Der Held wird also als Polizistenmörder verfolgt, gelangt nach Paris und klaut sich bei Freundinnen ein bißchen Geld zusammen. Und dieser kleine Gauner tagträumt vom Großen: nämlich Bogey. So steht Belmondo alias Pocard vor einem Kino und fixiert im Schaukasten ein Aushangfoto mit Humpty Dumpty Bogart. Den breitkrempigen Hut in den Nacken geschoben, die Fluppe lässig im Mundwinkel, fährt Michel sich mit dem Rücken des Daumennagels prüfend über die Oberlippe. Das wird zum stehenden Ritual wie Bogarts Griff an sein linkes Ohr. Das Original und die gute Kopie.

Ja, und dann trifft er Patricia alias Jean Seberg an den Champs Elysees. Boy meets girl, right in time. Der Handlungsstrang der Polizistenverfolgung hat erst mal Pause. Patty lebt als amerikanische Studentin in Paris und jobbt als Zeitungsverkäuferin der 'Herald Tribune‘. In ihrem Pensionszimmer folgt ein langes Gespräch über lebenswichtige Fragen („Kennst du William Faulkner?“ „Nein, aber warum ziehst du eine Schnute?“) und das existentielle Problem, ob man miteinander schläft. Mit solchen spartanischen Mitteln schafft es Godard, Situationen zu entkrampfen. Was den Film beim Zuschauer so amüsant leichtfüßig werden läßt, basiert auch auf dem bedenkenlosen Zusammenklauen von Versatzstücken und Dialogfetzen aus der Filmgeschichte. Figuren werden zu Klischees, Sätze zu Sentenzen mit musealer Halbwertszeit. Einige versäumte Lektionen aus der versäumten Filmgeschichte.

Ach ja, die Geschichte: Die Polizei ist auf der Spur geblieben. Der Kommissar ähnelt denen aus den Filmen der amerikanischen schwarzen Serie, doch tapst er wesentlich unbeholfener durch den Film.
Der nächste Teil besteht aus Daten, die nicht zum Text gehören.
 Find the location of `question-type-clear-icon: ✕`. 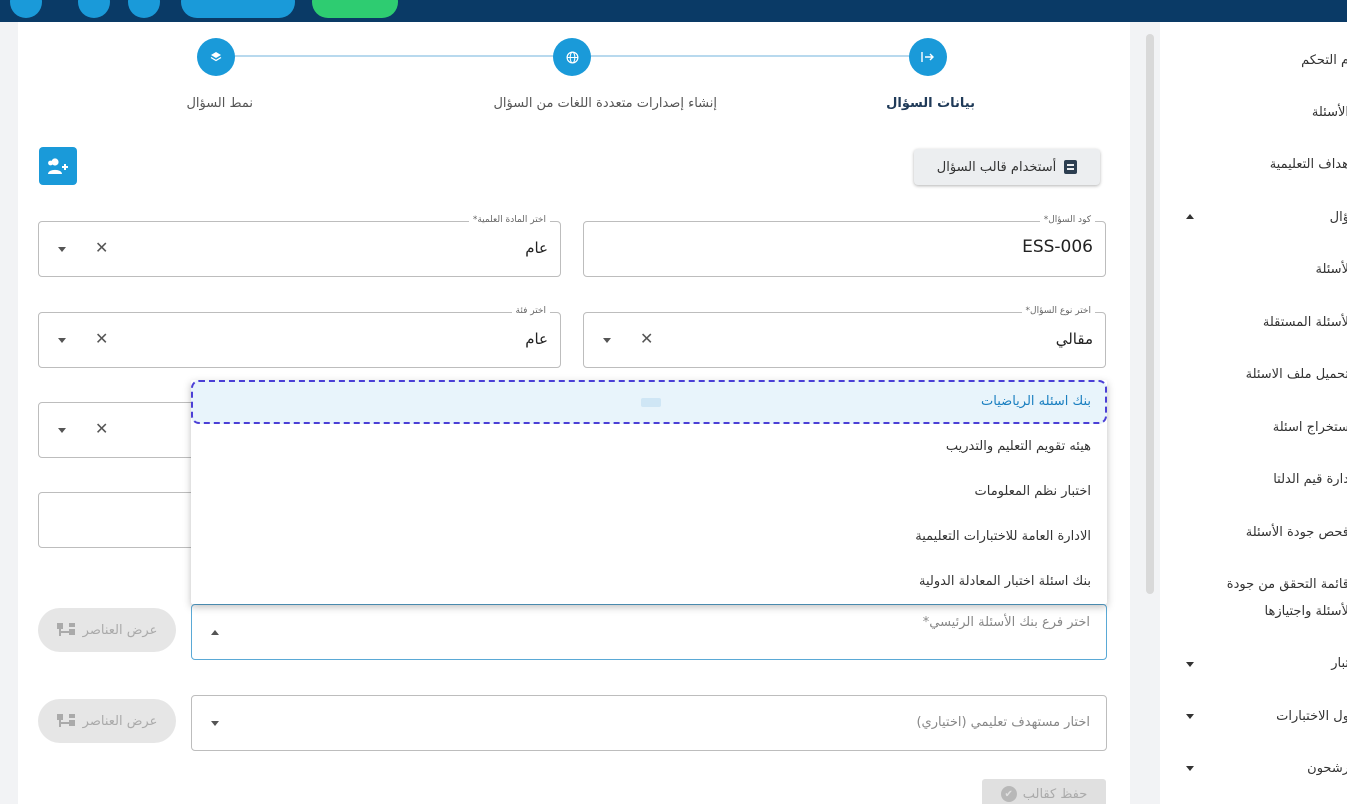

question-type-clear-icon: ✕ is located at coordinates (646, 338).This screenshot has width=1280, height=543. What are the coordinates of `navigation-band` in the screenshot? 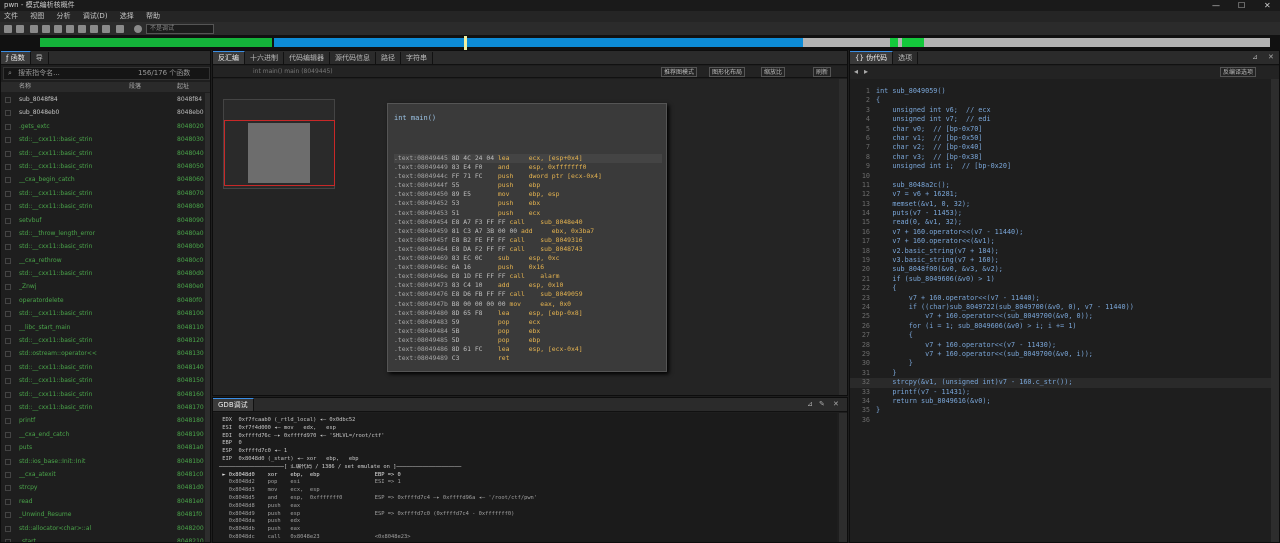 It's located at (640, 43).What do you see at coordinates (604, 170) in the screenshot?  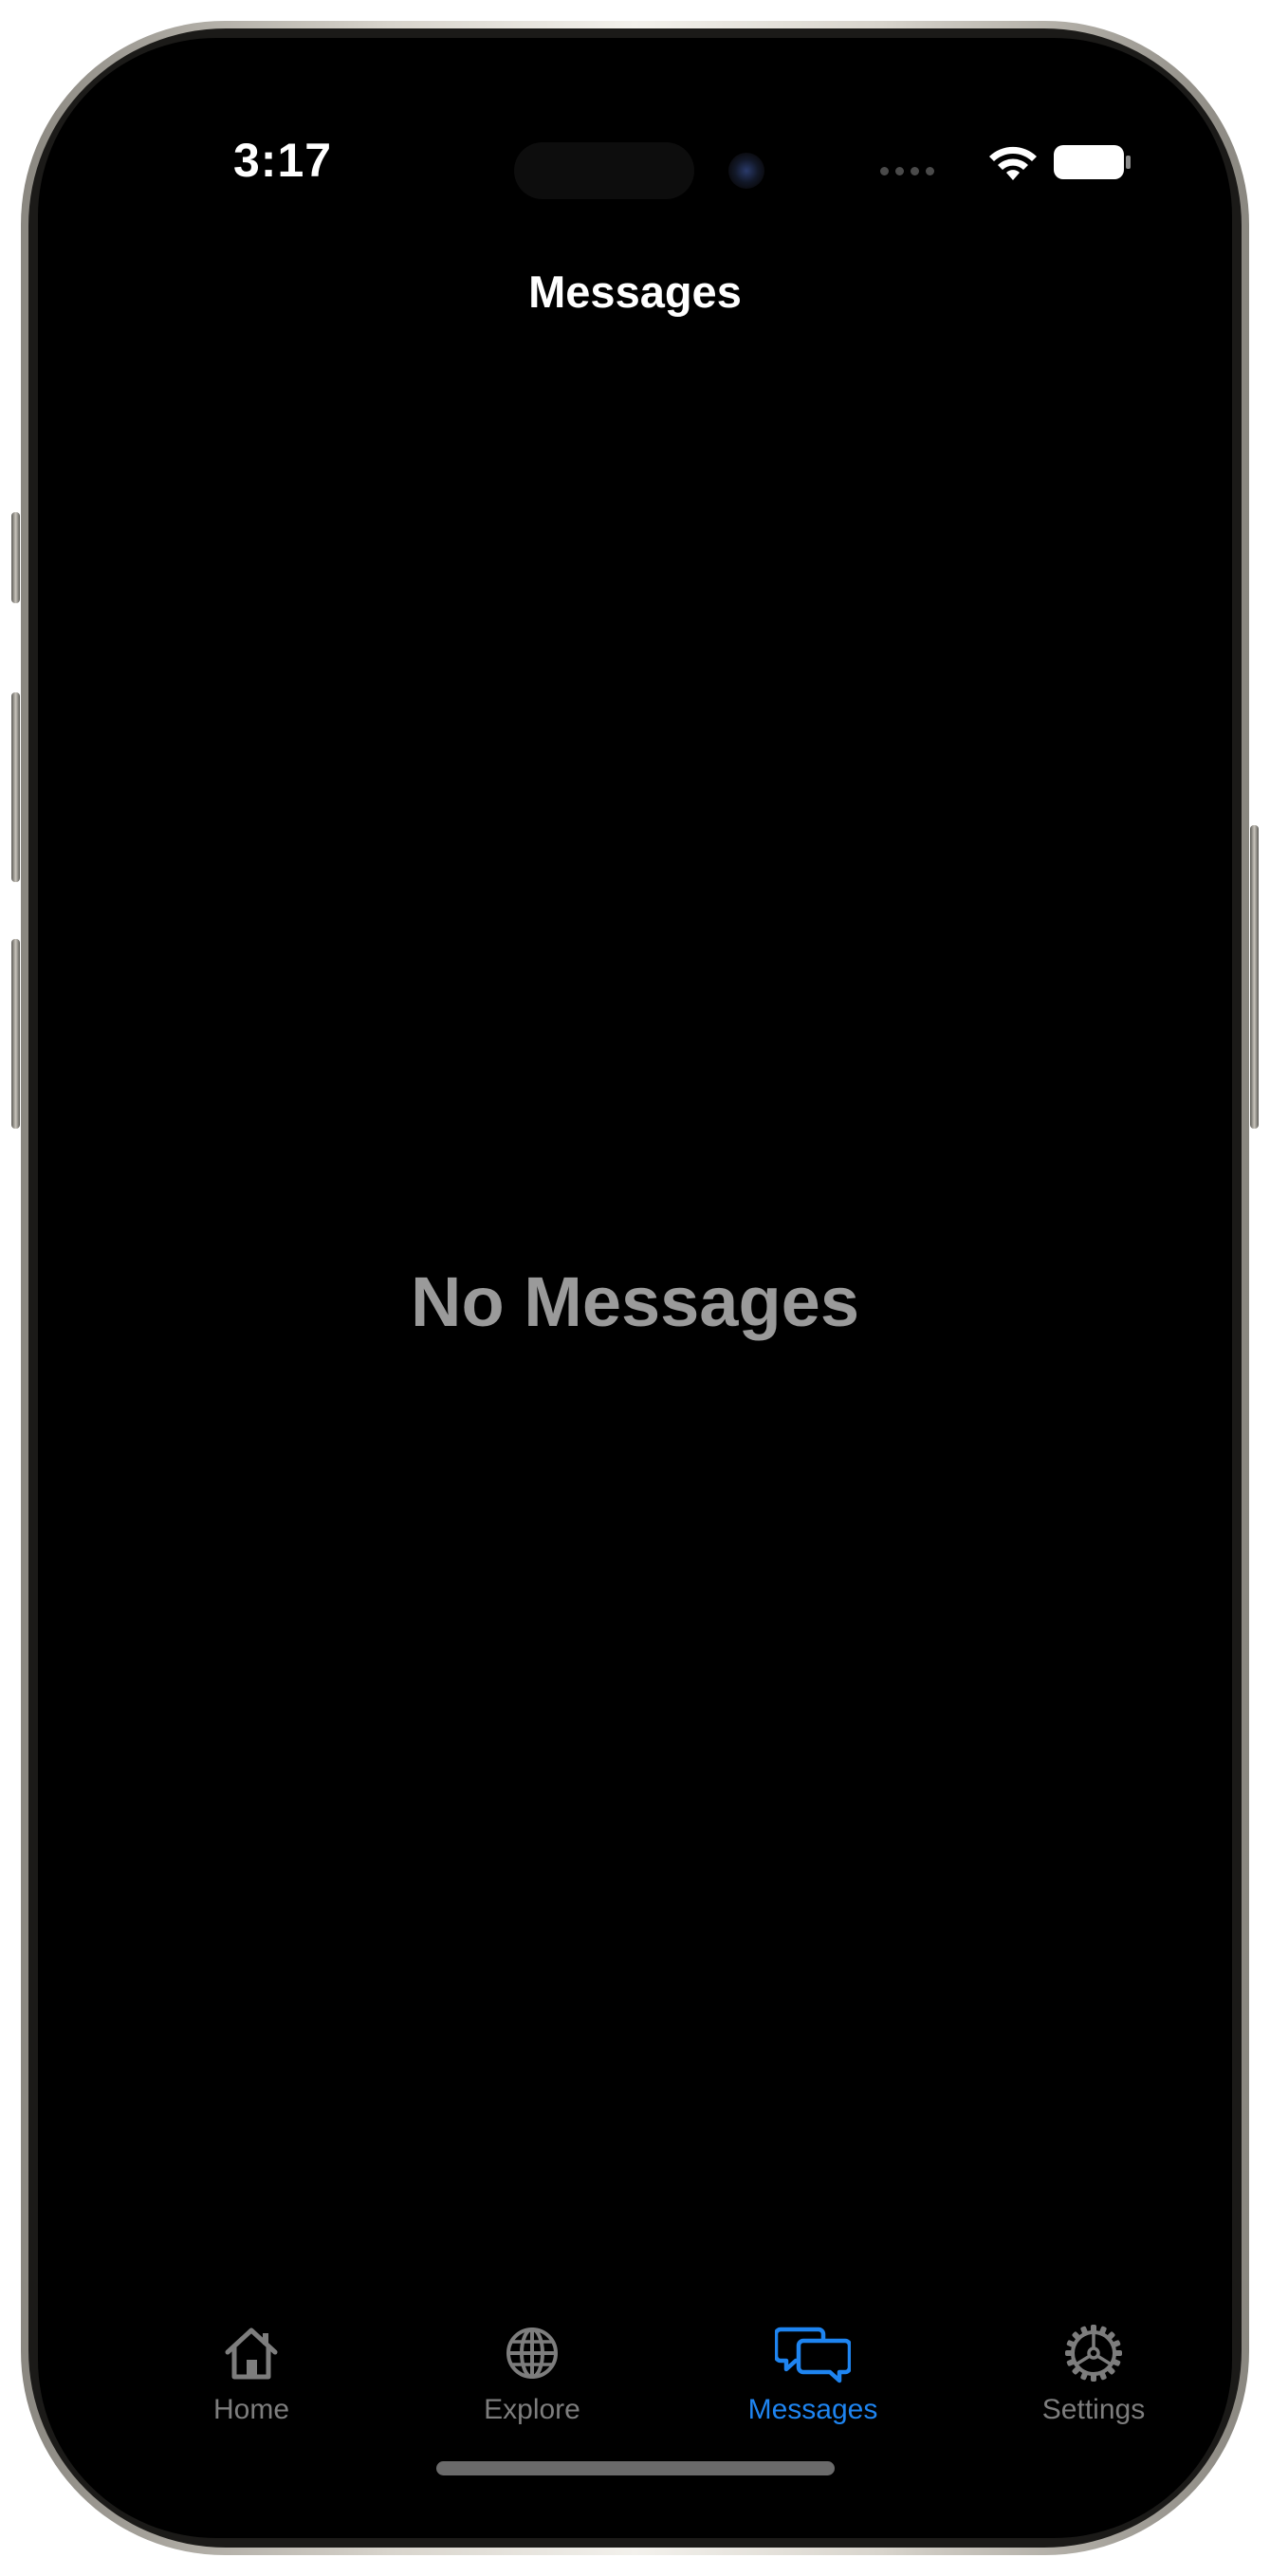 I see `island-sensor` at bounding box center [604, 170].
Ein zarter Hinweis auf die filmischen Denkmäler, die die Youngsters der Nouvelle vague beeindruckten. Letztendlich verrät Patricia Michel an die Polizei, weil ihr klargeworden ist, daß sie Michel doch nicht liebt. Wo die Liebe hinfällt, da wächst kein Gras mehr.

Das Filmende gerät zum selbstinszenierten Showdown wie aus einem schlechtgeträumten John-Ford-Western. Von einer Kugel aus der Polizeipistole getroffen, taumelt Michel theatralisch die lange Straße hinunter und bricht dann dramatisch zusammen. Der sterbende Michel grimassiert, Patricia im Angesicht, verständnisvolle Mundstellungen als Ausdruck unausgesprochener Übereinkunft. Da fängt Godard an, sich selbst zu zitieren. Dieser klassische Western-Showdown a la Nouvelle vague wurde seinerzeit später zweimal geklaut: In dem „Außer-Atem„-Remake „Atemlos“ (wie sinnig) und in Amos Poes New Yorker Heimatfilm „The Unmade Beds“.

Jean Seberg mit dem kurzen blonden Haarschnitt schaut ernüchtert in die Kamera und wendet sich abrupt von dem toten Michel ab. Der Film ist zu Ende. Das Gesicht bleibt als Vexierbild noch für Sekunden auf der schwarzen Leinwand stehen.

bel-mosch

„Außer Atem“ von J.-L. Godard ab heute täglich im Studio und im Sputnik als OmU-Fassung.